Collected data
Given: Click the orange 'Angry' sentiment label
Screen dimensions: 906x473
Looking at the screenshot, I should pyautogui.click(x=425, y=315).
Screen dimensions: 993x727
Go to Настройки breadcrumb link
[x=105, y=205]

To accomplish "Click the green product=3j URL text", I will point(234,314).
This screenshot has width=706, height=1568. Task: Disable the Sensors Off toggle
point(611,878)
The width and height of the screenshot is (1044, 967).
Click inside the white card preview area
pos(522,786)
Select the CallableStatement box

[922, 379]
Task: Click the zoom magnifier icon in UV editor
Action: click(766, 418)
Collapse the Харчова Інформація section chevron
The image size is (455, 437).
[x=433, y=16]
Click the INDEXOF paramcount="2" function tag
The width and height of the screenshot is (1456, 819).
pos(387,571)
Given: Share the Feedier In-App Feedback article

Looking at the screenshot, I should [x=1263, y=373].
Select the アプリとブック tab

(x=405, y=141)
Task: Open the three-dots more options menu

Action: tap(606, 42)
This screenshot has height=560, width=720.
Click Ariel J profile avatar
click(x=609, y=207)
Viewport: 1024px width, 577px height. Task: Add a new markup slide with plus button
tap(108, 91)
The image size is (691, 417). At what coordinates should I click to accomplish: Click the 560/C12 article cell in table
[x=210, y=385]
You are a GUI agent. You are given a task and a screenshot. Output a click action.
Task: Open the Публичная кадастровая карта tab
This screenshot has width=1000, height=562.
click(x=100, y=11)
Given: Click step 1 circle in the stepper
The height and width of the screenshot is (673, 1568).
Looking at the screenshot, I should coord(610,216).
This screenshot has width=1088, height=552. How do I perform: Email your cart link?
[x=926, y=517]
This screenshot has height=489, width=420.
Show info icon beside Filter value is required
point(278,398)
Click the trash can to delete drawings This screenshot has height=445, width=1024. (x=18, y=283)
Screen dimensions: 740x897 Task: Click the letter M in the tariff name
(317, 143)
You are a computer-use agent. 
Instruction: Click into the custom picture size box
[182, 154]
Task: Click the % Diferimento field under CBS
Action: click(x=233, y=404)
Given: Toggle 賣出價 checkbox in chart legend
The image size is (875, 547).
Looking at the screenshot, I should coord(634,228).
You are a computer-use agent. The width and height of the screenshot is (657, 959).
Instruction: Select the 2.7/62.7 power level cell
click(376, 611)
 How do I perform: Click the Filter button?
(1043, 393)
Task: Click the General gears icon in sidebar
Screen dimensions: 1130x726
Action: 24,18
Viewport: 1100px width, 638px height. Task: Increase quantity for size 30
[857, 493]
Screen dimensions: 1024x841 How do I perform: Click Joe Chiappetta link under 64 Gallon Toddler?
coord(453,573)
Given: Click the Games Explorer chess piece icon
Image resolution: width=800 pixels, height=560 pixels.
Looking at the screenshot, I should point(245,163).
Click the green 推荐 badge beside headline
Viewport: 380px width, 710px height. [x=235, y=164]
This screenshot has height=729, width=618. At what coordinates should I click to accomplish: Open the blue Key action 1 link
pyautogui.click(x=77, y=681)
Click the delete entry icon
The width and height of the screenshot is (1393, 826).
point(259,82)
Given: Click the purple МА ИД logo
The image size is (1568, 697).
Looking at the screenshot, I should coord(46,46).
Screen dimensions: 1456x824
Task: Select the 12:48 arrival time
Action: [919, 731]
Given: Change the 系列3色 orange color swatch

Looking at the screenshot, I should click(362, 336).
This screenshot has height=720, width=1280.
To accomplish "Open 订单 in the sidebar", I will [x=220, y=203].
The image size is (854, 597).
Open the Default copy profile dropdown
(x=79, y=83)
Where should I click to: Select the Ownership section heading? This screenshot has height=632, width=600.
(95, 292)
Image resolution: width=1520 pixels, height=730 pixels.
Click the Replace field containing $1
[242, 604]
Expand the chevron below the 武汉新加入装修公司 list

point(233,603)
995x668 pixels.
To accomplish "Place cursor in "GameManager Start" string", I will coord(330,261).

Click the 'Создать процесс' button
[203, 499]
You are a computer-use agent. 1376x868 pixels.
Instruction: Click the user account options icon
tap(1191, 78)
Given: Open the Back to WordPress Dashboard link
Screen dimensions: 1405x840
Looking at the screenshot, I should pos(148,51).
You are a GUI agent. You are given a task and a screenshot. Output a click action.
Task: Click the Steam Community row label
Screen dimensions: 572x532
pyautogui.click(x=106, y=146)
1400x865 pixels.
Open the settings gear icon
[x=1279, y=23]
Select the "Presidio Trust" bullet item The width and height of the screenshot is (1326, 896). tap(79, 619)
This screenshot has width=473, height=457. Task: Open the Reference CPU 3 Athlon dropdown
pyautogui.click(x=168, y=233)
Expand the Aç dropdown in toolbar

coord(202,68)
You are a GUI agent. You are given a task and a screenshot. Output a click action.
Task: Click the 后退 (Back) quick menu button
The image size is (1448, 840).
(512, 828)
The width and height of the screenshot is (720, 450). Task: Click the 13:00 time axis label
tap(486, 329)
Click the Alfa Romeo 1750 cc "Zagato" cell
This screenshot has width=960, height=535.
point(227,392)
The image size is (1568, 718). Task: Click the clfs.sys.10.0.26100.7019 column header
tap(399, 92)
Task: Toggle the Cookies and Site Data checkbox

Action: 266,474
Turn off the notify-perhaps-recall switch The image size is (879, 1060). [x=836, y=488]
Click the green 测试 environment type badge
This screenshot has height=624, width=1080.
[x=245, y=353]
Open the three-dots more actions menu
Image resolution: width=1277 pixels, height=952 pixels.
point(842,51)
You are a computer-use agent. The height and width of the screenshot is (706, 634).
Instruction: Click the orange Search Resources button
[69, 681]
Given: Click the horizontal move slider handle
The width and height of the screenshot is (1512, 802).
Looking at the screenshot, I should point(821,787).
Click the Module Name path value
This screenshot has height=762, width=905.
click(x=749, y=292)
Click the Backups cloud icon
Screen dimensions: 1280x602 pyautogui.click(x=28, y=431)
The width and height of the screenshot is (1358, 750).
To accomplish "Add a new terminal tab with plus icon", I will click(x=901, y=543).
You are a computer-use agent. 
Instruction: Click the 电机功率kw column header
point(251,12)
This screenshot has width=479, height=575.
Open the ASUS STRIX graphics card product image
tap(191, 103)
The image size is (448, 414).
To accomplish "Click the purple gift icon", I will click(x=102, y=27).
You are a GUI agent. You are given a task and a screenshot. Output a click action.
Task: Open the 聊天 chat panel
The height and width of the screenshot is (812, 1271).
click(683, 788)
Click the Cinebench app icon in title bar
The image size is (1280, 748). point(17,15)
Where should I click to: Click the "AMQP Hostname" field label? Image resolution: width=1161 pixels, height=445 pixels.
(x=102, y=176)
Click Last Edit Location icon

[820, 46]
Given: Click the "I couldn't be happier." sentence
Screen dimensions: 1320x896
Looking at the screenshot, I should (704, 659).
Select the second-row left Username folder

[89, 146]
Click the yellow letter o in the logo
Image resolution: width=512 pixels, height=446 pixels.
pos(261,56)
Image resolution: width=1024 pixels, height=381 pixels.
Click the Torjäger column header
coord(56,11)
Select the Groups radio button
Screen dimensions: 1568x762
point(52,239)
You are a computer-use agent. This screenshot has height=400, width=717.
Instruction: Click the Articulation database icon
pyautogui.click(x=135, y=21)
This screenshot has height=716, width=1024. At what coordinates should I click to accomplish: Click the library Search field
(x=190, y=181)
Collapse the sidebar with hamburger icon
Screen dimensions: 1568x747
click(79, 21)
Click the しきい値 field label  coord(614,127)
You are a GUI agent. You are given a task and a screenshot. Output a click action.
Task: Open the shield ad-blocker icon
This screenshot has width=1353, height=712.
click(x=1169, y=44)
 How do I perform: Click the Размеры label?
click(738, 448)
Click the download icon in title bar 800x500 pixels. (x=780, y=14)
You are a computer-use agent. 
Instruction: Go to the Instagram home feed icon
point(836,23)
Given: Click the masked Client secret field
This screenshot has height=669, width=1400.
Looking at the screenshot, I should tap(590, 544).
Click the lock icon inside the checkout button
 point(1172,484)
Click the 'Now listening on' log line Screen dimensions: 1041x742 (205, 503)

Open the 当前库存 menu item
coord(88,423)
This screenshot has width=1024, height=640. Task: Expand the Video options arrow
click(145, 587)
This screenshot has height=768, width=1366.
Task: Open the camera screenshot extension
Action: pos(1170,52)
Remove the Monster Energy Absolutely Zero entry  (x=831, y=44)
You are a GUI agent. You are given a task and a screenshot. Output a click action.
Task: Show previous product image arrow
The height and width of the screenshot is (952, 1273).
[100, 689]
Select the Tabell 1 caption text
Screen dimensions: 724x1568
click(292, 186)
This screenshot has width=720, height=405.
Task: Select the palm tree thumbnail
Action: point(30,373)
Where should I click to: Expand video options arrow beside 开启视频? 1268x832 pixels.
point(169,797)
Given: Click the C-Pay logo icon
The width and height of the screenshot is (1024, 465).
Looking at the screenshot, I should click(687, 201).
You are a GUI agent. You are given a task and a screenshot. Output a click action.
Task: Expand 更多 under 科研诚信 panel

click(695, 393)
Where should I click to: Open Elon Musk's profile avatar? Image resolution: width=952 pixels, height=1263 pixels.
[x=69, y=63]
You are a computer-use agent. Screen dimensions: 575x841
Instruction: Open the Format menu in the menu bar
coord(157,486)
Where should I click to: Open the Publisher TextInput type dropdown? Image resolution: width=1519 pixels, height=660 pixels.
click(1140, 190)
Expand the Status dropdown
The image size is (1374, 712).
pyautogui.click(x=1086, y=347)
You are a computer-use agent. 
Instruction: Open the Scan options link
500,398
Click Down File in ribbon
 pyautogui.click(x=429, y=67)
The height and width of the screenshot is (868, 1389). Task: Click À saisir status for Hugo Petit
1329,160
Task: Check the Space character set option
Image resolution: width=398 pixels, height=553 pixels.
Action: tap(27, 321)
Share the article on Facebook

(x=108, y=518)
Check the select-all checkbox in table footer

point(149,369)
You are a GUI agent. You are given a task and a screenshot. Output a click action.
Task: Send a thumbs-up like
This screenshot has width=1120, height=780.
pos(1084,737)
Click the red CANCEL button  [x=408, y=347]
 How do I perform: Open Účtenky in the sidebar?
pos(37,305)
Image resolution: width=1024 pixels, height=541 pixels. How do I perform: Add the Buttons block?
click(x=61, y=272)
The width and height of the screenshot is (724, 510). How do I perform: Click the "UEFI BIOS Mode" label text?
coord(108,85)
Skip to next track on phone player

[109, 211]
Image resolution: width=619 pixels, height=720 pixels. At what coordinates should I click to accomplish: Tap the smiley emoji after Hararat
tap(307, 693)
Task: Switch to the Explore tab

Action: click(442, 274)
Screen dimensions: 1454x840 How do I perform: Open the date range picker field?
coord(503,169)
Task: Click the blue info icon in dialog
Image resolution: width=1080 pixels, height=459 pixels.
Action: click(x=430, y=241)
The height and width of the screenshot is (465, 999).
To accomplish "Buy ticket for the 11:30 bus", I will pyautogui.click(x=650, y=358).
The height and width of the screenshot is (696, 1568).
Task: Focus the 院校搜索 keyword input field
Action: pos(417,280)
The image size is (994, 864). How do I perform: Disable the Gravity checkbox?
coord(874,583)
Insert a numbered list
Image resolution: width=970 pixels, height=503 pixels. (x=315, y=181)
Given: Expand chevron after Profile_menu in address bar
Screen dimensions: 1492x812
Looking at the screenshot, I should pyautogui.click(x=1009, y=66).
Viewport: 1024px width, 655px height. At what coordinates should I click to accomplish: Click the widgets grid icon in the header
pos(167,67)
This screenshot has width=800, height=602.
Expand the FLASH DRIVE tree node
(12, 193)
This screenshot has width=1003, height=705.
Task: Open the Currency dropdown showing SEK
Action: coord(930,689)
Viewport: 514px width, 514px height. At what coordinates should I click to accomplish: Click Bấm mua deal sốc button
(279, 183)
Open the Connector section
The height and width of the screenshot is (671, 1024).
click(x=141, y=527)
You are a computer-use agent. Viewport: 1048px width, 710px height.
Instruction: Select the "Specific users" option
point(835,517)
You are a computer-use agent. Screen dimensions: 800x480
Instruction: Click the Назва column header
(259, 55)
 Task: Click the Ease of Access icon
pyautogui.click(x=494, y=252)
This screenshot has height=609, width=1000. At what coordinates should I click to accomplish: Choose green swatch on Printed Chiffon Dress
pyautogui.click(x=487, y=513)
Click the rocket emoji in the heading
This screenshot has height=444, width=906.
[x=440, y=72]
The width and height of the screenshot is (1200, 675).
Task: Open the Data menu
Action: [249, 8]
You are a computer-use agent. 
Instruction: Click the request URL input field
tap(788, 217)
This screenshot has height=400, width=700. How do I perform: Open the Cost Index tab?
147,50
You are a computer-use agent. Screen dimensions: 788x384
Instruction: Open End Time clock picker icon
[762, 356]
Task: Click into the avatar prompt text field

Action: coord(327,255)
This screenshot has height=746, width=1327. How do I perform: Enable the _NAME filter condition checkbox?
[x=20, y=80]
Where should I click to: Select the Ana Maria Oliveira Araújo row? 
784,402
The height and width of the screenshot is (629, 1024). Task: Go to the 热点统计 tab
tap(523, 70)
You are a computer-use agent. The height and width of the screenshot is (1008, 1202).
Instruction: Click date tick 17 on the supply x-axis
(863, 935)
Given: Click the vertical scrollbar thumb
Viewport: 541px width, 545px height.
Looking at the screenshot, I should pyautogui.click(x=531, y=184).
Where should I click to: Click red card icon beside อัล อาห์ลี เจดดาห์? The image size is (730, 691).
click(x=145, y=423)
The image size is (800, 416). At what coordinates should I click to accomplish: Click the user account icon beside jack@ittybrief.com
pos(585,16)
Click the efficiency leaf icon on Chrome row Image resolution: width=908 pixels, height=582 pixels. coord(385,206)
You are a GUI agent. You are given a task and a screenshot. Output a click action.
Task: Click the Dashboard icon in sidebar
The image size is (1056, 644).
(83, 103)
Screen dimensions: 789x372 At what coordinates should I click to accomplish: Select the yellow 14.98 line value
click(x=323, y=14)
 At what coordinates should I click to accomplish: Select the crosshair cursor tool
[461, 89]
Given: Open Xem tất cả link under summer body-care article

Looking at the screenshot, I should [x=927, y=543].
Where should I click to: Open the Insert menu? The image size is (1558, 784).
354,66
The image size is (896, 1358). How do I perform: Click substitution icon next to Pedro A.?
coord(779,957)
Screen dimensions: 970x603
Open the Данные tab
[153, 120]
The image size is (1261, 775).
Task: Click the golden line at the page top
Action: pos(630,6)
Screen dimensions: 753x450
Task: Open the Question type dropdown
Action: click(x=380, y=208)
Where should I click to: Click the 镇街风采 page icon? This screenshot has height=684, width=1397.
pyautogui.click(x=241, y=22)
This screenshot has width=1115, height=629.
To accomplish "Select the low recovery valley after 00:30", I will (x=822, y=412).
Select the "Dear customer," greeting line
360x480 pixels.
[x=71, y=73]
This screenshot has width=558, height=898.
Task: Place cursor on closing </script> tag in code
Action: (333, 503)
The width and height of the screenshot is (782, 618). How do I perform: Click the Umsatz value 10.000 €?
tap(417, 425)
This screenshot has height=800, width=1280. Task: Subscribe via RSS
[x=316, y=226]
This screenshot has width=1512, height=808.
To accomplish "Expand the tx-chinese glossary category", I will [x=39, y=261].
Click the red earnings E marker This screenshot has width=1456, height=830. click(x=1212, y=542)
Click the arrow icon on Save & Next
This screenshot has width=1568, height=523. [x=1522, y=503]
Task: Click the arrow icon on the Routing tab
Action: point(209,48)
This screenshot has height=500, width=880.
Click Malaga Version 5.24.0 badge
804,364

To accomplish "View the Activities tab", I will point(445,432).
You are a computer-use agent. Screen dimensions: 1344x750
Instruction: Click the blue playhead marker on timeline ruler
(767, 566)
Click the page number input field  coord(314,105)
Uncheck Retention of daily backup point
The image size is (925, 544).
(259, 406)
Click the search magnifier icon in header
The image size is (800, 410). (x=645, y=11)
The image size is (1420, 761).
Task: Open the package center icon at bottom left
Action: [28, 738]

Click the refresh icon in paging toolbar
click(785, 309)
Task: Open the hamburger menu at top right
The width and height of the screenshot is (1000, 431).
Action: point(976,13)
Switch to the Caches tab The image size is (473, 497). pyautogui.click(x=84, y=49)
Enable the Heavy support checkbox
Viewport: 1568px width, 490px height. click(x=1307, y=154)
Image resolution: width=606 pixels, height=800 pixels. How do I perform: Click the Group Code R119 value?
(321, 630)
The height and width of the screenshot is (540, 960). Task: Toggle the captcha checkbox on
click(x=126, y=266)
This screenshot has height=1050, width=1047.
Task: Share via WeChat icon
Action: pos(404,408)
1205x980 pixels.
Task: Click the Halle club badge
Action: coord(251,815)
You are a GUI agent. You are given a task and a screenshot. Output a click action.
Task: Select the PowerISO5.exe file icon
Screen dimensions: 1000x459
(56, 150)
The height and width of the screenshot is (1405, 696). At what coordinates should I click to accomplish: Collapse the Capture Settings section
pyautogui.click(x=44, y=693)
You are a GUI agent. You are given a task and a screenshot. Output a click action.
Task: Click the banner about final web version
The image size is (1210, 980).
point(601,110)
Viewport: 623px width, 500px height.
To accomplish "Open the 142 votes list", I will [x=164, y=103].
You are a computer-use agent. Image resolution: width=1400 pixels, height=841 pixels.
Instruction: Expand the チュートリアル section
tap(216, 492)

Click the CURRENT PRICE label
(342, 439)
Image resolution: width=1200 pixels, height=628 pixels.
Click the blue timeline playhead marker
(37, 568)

What is being asked - Quote the data above from the line containing "This screenshot has width=1353, height=712." to the line containing "Expand the Status dropdown", inclusive, and stop.

Output for this task -
This screenshot has width=1353, height=712.
click(x=1169, y=44)
 How do I perform: Click the Размеры label?
click(738, 448)
Click the download icon in title bar 800x500 pixels. (x=780, y=14)
You are a computer-use agent. 
Instruction: Go to the Instagram home feed icon
point(836,23)
Given: Click the masked Client secret field
This screenshot has height=669, width=1400.
Looking at the screenshot, I should tap(590, 544).
Click the lock icon inside the checkout button
 point(1172,484)
Click the 'Now listening on' log line Screen dimensions: 1041x742 (205, 503)

Open the 当前库存 menu item
coord(88,423)
This screenshot has width=1024, height=640. Task: Expand the Video options arrow
click(145, 587)
This screenshot has height=768, width=1366.
Task: Open the camera screenshot extension
Action: pos(1170,52)
Remove the Monster Energy Absolutely Zero entry  (x=831, y=44)
You are a GUI agent. You are given a task and a screenshot. Output a click action.
Task: Show previous product image arrow
The height and width of the screenshot is (952, 1273).
[100, 689]
Select the Tabell 1 caption text
Screen dimensions: 724x1568
click(292, 186)
This screenshot has width=720, height=405.
Task: Select the palm tree thumbnail
Action: point(30,373)
Where should I click to: Expand video options arrow beside 开启视频? 1268x832 pixels.
point(169,797)
Given: Click the C-Pay logo icon
The width and height of the screenshot is (1024, 465).
Looking at the screenshot, I should click(687, 201).
You are a GUI agent. You are given a task and a screenshot. Output a click action.
Task: Expand 更多 under 科研诚信 panel

click(695, 393)
Where should I click to: Open Elon Musk's profile avatar? Image resolution: width=952 pixels, height=1263 pixels.
[x=69, y=63]
You are a computer-use agent. Screen dimensions: 575x841
Instruction: Open the Format menu in the menu bar
coord(157,486)
Where should I click to: Open the Publisher TextInput type dropdown? Image resolution: width=1519 pixels, height=660 pixels.
click(1140, 190)
Expand the Status dropdown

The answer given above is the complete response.